Pseudomonas aeruginosa was detected in two faucets sampled in this study. Looking back at all inpatients in two wards within one month, it was found that there was one patient infected by Pseudomonas aeruginosa in the ward where sink A was located, but it was not nosocomial infection. No patient infected by Pseudomonas aeruginosa was found in the ward where sink B was located. Although Pseudomonas aeruginosa colonized in two faucets has not caused an outbreak of nosocomial infection, it is very likely to lead to serious consequences if the water system is neglected to be cleaned and disinfected. Therefore, enough attention should be paid to the conditional pathogenic bacteria at the faucet outlet, and the cleaning and disinfection of water system should be included in the cleaning and disinfection of the sick room and disinfected regularly. In addition, the level of bacterial contaminate in and around the sink is related to the frequency of hand washing, and the bacterial content in the sink will increase with the increase of hand washing times. The contaminate of hand-washing facilities directly affects the hygiene quality, which is closely related to the occurrence of hospital infection19. Pseudomonas aeruginosa and Staphylococcus epidermidis are common opportunistic pathogens of hospital infection. We should attach great importance to the establishment of cleaning and disinfection system for hand hygiene facilities. We should thoroughly clean and disinfect the countertops, faucets, faucets handles, hand sanitizers, containers and other pollutants that can be seen by the naked eye at any time. When there are infectious diseases or blood and body fluids contaminate, we need to disinfect them after cleaning20. Hospital infection management department and all departments should regularly monitor and inspect the cleaning and disinfection effect of hand hygiene facilities in ward, find and solve problems in time, and prevent the outbreak and epidemic of hospital infection caused by hand hygiene problems; Higher administrative departments should also attach great importance to the contaminate of hand hygiene facilities and establish relevant monitoring norms and evaluation standards to guide and standardize clinical work. In short, safe hand hygiene facilities are the guarantee of hand hygiene effect.
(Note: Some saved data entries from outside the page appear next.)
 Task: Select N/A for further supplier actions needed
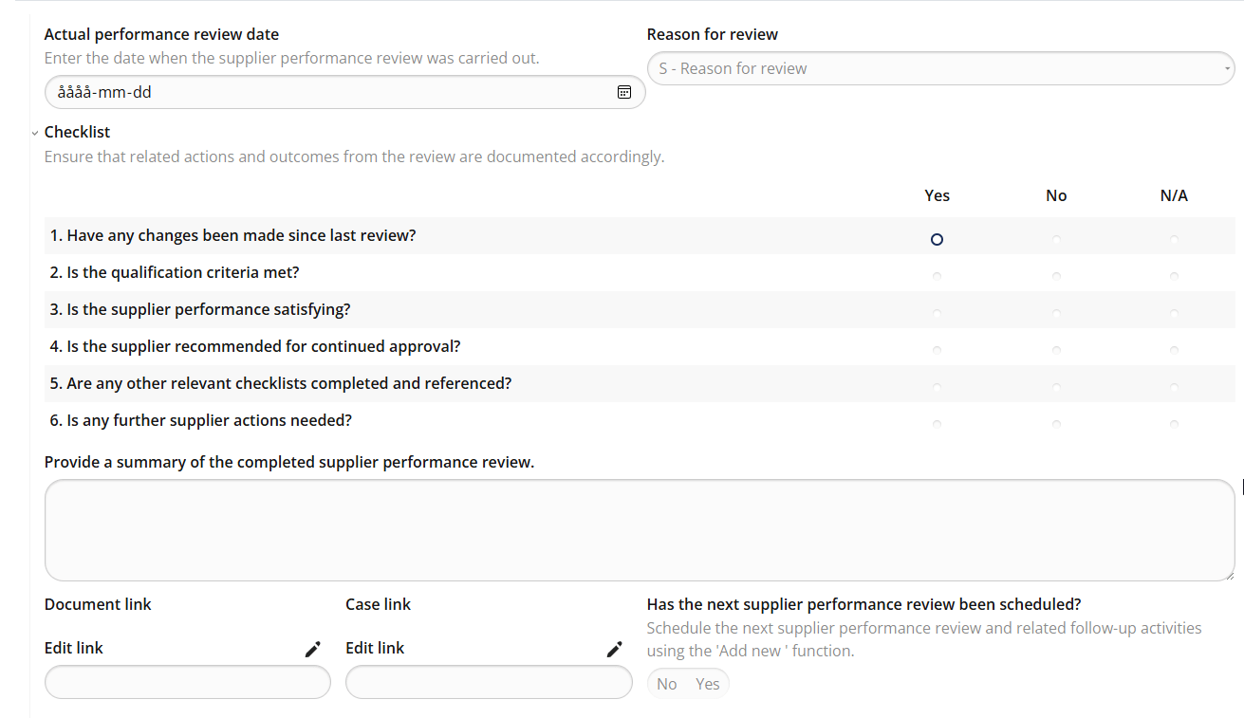1174,424
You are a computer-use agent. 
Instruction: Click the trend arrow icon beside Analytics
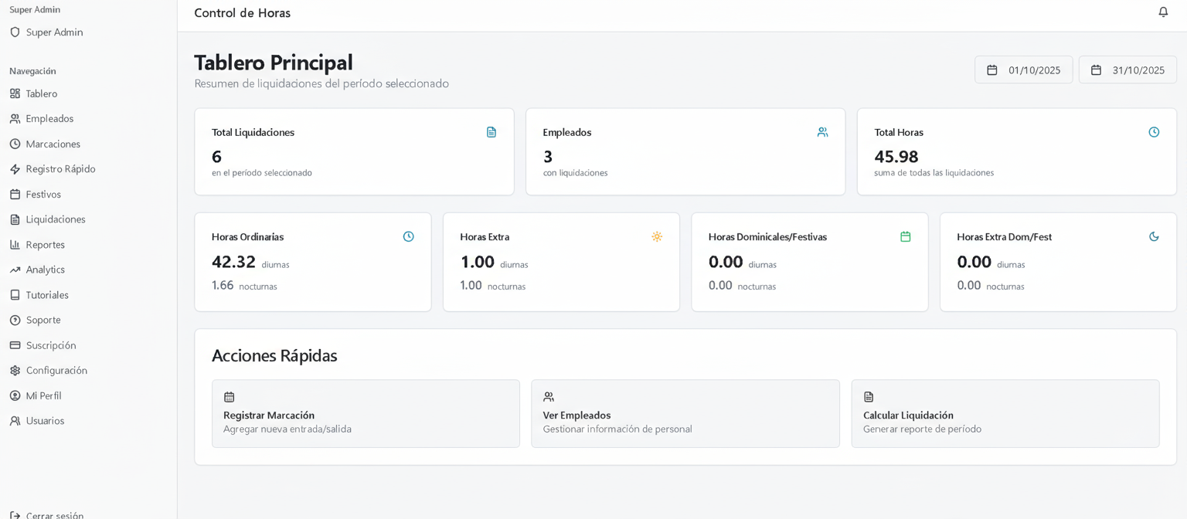point(15,270)
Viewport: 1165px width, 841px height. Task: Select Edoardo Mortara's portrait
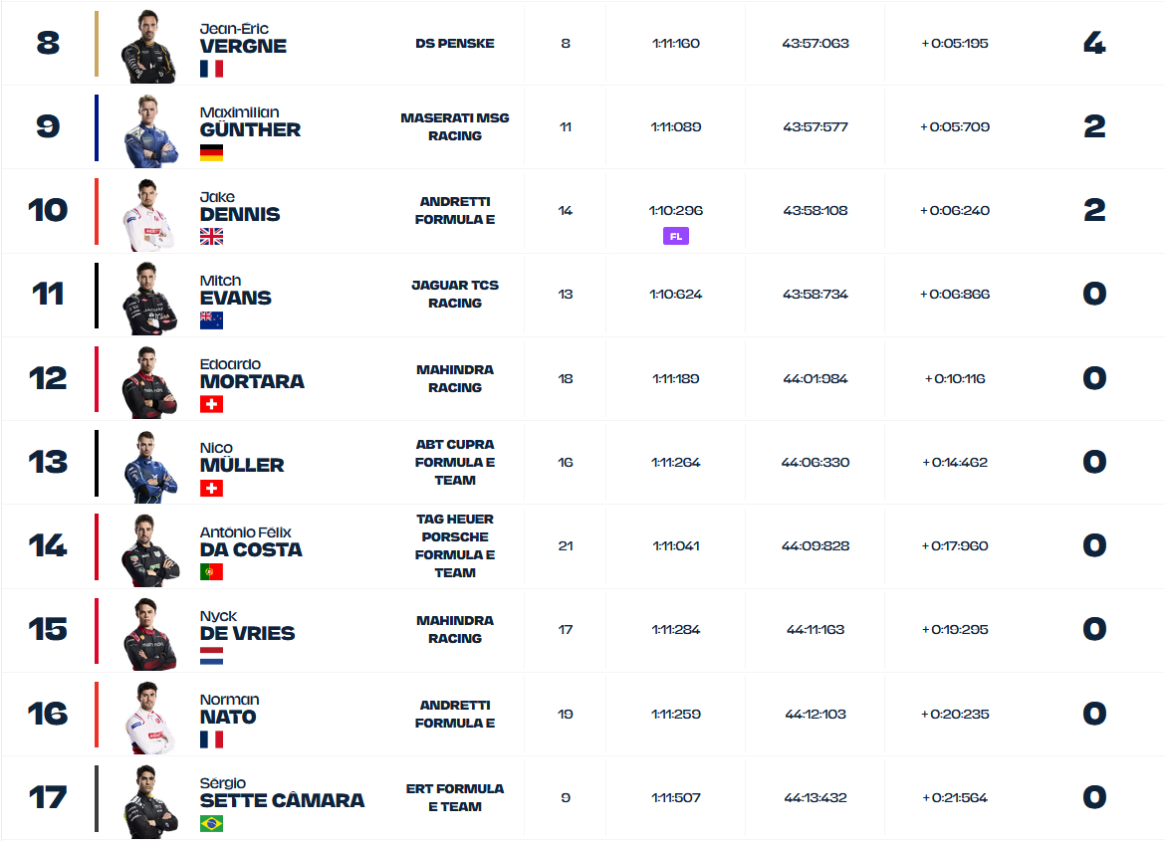pyautogui.click(x=148, y=381)
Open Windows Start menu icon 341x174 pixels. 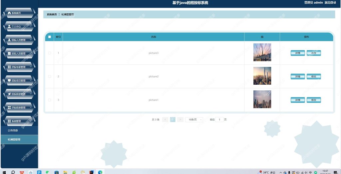4,172
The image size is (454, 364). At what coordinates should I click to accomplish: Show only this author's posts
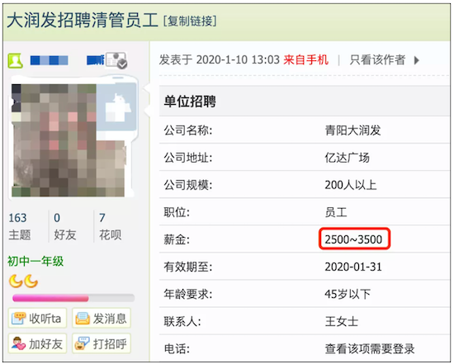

There are many potential transmission sources in the hospital environment, and the actual source of pathogenic bacteria is usually difficult to determine, and there are environmental strains unrelated to the outbreak. In order to clarify the outbreak source and control the outbreak in time and accurately, genetic typing and homology analysis of the outbreak strains are important investigation methods. Retrospective investigation found that there was no outbreak of hospital infection in two wards within one month, and at the same time, due to funding constraints, the gene sequencing analysis of bacteria detected on the surface of objects and bacteria detected on the surface of faucets was not carried out in this study, which needs further analysis in future research.